**Directions:** Lay out the rows below as a numbered list, from the first line through the line containing "This screenshot has", with blank lines and pictures left out.

#### Data provided

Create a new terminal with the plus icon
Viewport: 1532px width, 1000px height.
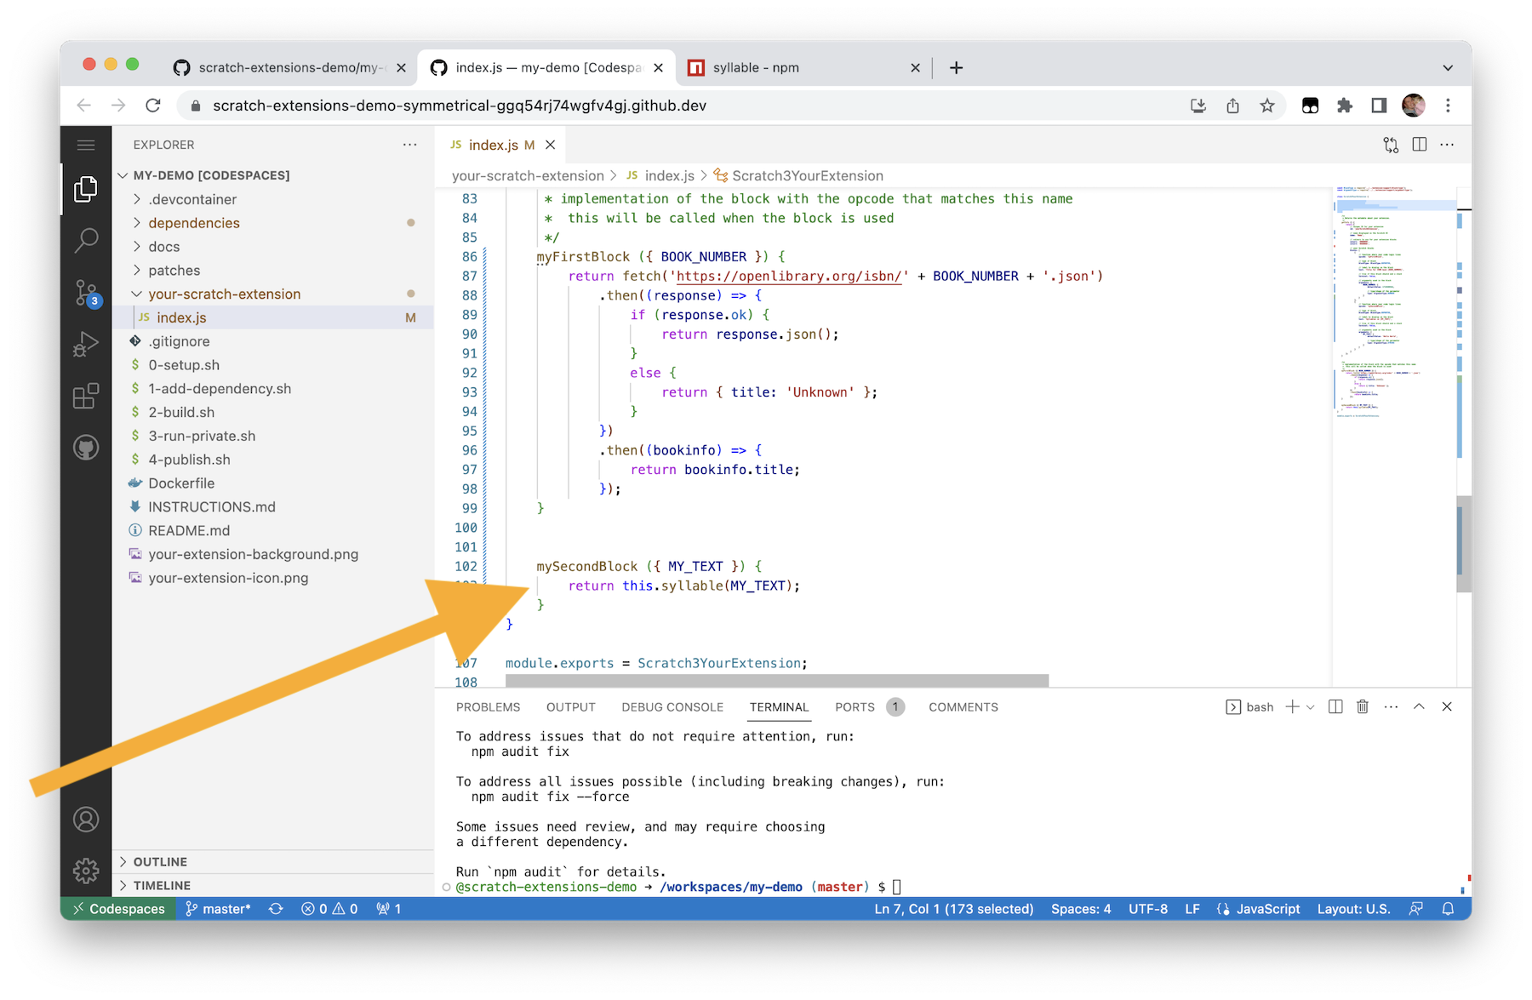[x=1293, y=706]
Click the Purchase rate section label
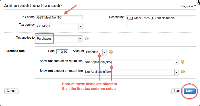This screenshot has width=200, height=106. (x=15, y=51)
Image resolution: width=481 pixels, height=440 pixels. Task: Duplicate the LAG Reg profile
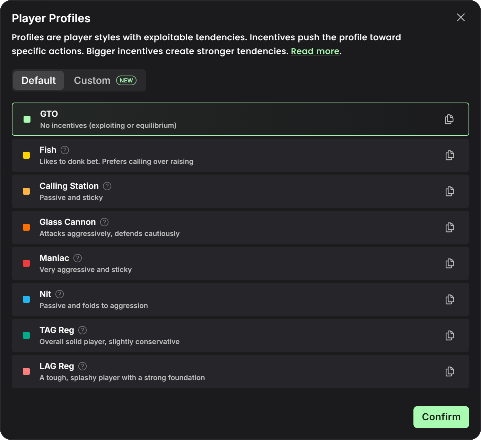click(449, 371)
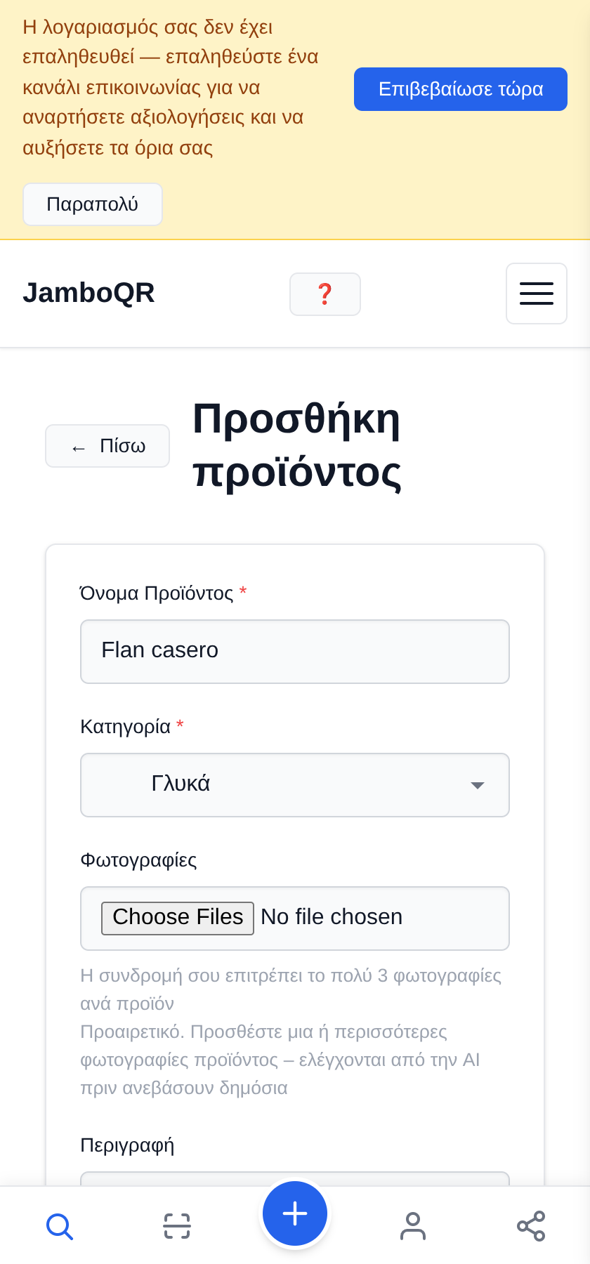
Task: Click the Προσθήκη προϊόντος heading
Action: (297, 446)
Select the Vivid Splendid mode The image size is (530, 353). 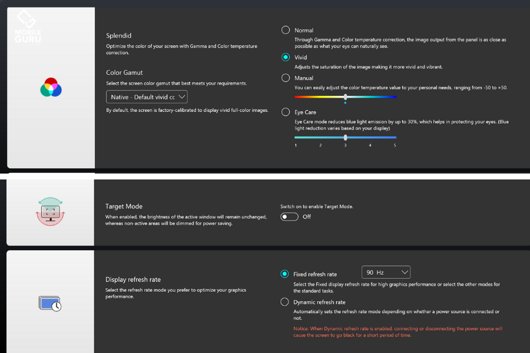click(x=286, y=58)
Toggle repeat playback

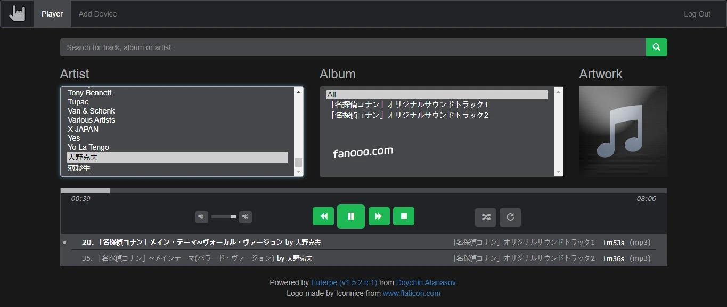(510, 217)
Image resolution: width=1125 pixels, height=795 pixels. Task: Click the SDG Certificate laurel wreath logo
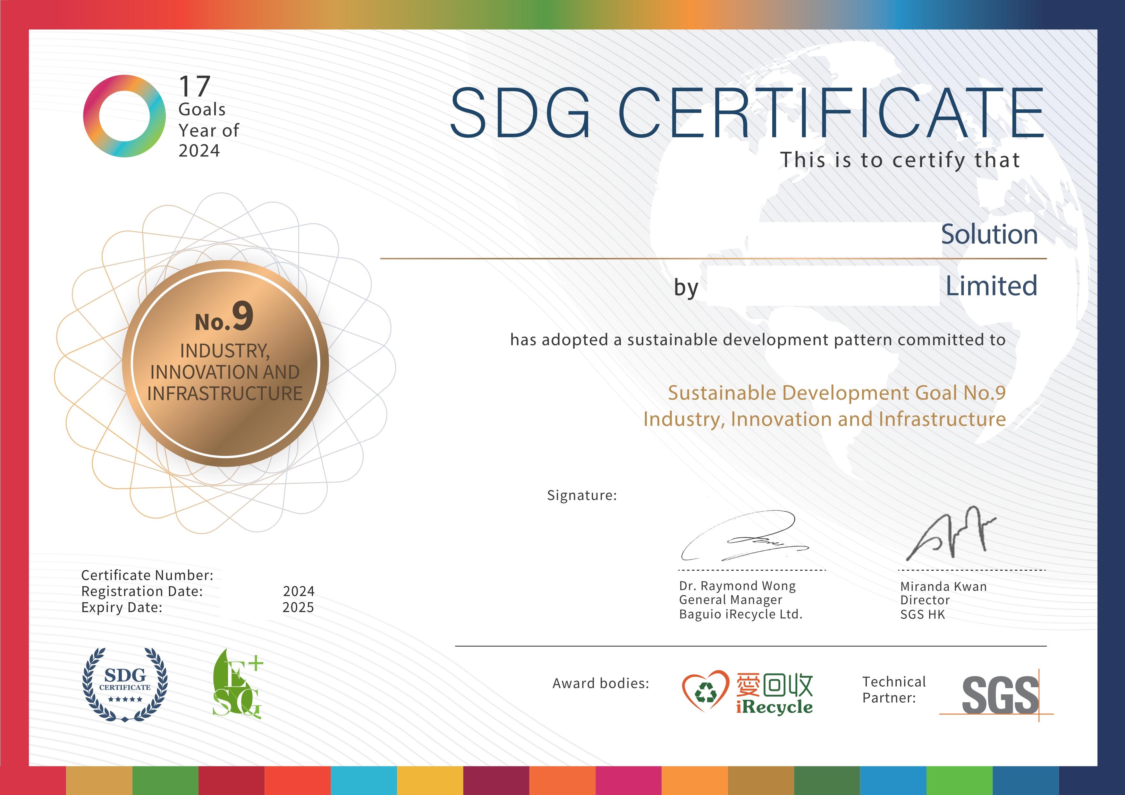click(125, 684)
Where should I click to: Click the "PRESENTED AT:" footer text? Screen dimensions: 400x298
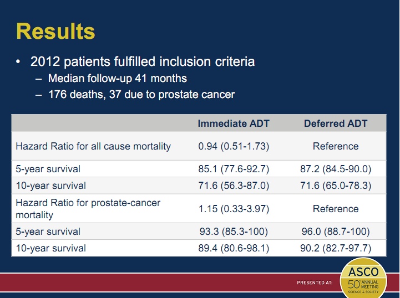[x=315, y=283]
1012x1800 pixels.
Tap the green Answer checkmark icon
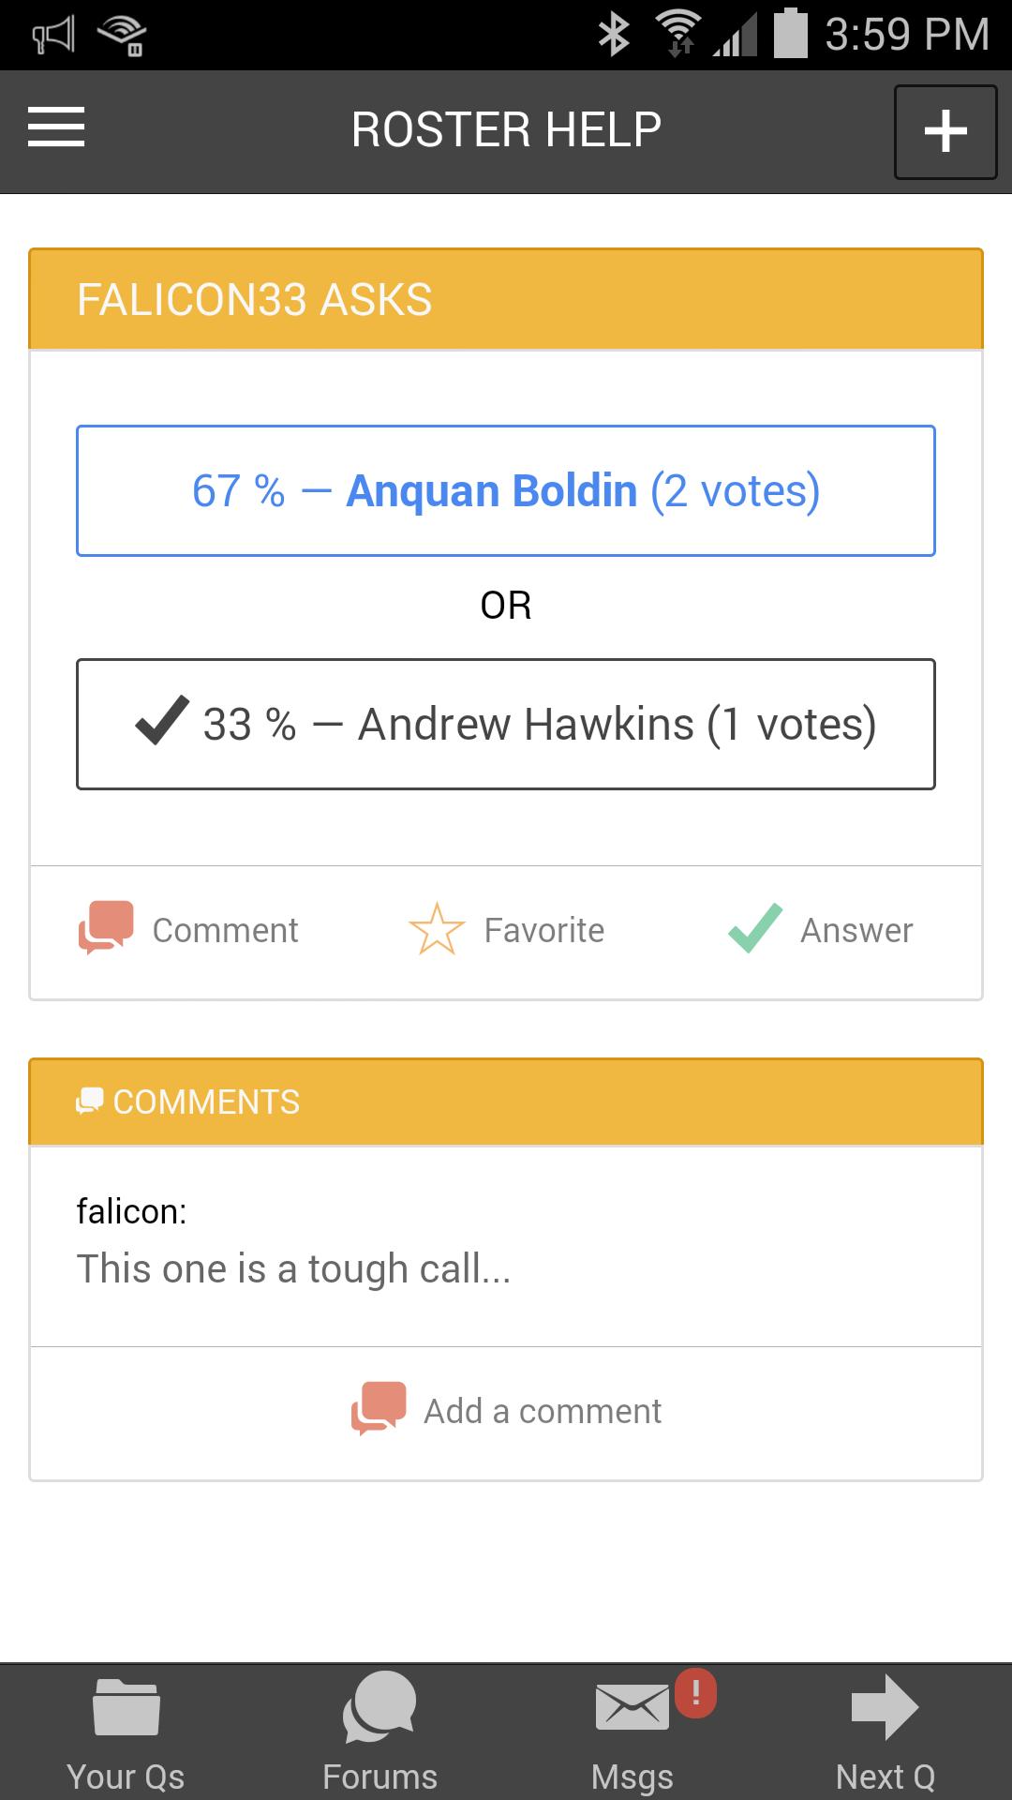click(x=755, y=928)
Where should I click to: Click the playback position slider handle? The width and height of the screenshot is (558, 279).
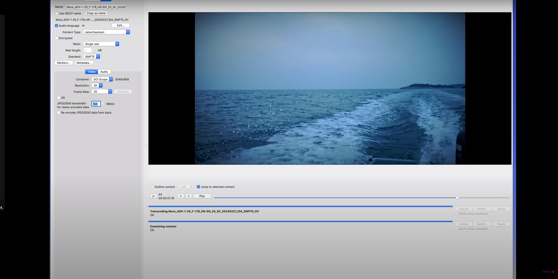coord(457,198)
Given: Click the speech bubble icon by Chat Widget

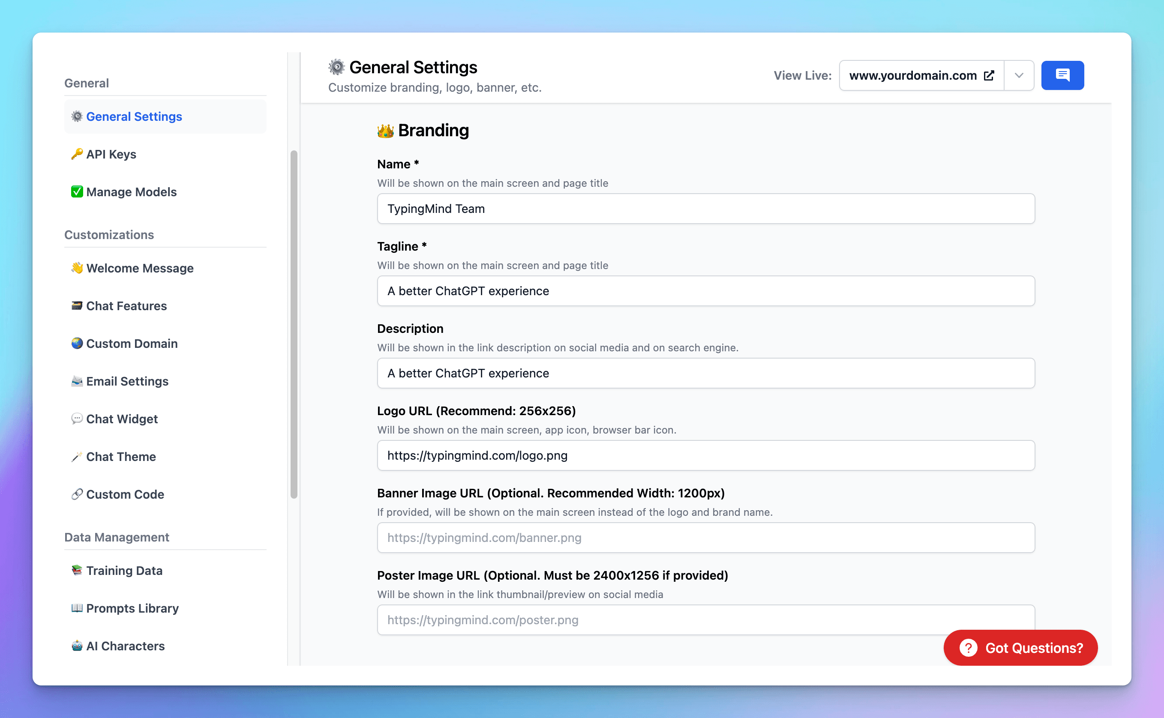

########

**Result of the task:**
1. Create a new terminal with the plus icon
2. Viewport: 1532px width, 1000px height.
3. [x=1293, y=706]
4. Click the Purchase rate section label
5. This screenshot has width=200, height=106. (x=15, y=51)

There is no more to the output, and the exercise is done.